(About this task):
Copy every line of the entries that includes the word "Clear".
:: Records for the exercise
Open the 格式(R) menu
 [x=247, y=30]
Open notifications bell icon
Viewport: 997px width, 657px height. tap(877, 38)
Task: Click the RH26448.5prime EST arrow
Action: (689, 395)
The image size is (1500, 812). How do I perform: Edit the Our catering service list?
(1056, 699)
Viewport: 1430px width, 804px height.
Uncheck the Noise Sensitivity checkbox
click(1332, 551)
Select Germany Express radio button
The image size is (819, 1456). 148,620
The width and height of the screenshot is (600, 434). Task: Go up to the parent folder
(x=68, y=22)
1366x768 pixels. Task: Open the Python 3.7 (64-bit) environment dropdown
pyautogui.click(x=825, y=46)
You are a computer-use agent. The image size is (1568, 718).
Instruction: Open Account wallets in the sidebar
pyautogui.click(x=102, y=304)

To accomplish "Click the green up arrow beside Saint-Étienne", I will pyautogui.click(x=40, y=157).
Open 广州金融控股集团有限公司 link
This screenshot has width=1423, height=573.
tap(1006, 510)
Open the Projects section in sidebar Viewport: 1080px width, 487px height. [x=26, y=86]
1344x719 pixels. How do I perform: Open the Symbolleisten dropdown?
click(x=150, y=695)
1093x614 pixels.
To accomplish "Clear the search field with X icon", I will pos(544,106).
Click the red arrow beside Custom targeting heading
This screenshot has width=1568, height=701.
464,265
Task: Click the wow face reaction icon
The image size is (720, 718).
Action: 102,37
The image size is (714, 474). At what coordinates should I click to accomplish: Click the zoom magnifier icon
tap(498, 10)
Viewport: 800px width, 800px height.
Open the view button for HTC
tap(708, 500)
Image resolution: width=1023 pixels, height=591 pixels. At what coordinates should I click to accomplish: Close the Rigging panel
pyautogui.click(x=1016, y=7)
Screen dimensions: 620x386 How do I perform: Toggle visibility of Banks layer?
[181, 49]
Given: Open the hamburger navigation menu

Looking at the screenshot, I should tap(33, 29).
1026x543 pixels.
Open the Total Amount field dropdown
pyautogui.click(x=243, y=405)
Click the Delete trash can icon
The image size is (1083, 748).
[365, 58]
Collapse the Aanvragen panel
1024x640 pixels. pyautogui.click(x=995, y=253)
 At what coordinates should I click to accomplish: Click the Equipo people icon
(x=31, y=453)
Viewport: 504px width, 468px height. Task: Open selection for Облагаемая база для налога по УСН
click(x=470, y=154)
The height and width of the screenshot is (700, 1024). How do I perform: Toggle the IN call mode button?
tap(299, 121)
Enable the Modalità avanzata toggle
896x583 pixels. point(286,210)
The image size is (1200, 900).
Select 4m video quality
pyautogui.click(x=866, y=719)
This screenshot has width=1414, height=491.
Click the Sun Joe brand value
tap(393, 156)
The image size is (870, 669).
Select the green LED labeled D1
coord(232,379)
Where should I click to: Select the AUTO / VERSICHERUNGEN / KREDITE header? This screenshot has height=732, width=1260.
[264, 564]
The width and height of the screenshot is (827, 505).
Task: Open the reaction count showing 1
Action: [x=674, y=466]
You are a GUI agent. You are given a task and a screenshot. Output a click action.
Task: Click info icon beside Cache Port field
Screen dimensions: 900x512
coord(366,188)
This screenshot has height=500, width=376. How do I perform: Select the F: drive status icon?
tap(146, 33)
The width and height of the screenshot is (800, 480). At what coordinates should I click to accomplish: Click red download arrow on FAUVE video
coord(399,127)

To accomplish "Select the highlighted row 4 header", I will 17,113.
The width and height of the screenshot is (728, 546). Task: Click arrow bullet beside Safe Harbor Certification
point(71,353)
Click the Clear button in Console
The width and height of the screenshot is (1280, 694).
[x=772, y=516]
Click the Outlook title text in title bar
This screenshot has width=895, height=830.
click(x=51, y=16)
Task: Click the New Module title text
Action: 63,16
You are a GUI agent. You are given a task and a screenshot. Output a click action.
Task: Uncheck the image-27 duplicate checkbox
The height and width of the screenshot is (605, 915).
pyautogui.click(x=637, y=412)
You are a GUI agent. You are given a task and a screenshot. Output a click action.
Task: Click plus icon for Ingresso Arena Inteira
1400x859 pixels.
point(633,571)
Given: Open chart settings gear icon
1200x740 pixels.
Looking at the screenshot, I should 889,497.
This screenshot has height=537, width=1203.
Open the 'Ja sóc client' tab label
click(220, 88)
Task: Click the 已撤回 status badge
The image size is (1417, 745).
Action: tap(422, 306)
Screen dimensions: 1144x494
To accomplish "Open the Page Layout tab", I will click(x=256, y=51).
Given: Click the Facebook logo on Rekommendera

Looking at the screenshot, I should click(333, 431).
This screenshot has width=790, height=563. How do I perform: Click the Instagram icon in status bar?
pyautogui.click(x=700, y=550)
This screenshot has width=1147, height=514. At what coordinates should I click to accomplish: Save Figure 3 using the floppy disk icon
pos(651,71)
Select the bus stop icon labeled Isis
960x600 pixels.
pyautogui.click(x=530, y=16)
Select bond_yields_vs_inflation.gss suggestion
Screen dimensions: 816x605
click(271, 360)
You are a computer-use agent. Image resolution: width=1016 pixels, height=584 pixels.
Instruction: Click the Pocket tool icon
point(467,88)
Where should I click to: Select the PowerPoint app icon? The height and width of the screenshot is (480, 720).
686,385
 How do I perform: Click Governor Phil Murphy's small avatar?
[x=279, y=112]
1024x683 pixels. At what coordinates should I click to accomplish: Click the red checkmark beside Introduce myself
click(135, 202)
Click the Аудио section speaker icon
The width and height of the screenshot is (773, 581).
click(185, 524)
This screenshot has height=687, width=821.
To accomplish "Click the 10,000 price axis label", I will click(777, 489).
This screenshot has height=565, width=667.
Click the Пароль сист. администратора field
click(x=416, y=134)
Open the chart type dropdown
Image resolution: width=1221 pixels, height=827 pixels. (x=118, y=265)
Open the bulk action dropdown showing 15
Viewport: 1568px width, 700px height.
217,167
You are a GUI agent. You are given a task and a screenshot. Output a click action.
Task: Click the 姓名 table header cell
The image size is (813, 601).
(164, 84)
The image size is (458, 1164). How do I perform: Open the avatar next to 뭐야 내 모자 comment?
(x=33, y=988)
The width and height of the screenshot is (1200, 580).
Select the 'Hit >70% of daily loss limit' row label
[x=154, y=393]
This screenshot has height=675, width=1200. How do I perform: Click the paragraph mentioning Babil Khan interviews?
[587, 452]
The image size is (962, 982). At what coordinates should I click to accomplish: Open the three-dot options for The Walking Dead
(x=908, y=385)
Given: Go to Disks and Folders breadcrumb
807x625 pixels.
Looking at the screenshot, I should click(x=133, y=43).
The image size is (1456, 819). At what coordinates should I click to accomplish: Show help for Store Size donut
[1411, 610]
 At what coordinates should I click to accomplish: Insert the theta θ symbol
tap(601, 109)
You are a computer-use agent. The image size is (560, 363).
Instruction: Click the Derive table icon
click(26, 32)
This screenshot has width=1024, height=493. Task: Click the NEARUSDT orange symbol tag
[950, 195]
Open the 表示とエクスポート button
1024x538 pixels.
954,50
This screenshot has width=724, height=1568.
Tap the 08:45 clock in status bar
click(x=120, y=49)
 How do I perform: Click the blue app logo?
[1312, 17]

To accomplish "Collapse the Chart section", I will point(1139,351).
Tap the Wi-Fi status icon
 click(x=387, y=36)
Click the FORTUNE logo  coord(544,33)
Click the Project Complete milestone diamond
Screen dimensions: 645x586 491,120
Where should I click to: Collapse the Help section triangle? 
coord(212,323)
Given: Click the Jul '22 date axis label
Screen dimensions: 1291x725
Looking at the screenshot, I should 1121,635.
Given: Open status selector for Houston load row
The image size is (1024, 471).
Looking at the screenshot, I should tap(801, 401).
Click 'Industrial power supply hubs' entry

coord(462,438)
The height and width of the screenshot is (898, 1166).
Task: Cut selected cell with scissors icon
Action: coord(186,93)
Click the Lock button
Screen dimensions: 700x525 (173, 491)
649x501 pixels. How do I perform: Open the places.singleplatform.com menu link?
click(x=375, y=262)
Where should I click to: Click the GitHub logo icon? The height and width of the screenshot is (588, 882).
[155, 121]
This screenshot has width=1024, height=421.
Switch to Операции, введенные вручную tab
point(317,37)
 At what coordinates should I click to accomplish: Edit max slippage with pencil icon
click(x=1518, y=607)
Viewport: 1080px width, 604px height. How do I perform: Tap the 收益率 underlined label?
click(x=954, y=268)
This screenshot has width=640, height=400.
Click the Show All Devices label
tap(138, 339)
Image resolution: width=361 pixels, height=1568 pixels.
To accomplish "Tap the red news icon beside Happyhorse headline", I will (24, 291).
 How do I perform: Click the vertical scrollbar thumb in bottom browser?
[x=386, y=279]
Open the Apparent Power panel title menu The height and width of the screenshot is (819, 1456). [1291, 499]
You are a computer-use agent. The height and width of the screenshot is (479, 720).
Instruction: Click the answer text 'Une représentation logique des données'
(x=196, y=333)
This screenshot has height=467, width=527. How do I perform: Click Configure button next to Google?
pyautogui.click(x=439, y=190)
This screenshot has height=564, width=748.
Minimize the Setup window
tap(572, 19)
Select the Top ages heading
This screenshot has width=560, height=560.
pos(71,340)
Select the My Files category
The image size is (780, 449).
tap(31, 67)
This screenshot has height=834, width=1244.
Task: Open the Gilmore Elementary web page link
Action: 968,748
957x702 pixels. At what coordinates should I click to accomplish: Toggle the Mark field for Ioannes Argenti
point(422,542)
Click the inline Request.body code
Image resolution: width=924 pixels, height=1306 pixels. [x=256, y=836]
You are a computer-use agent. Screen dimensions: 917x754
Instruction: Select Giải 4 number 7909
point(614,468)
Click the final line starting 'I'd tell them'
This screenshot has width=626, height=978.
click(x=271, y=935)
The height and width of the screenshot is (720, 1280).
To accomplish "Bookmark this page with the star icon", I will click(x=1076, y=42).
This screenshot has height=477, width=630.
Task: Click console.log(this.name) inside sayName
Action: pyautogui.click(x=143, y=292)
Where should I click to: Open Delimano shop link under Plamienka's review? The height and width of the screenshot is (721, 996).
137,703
::::
(Output of the exercise):
To accomplish "Clear the search field with X icon", I will pos(544,106).
Click the Clear button in Console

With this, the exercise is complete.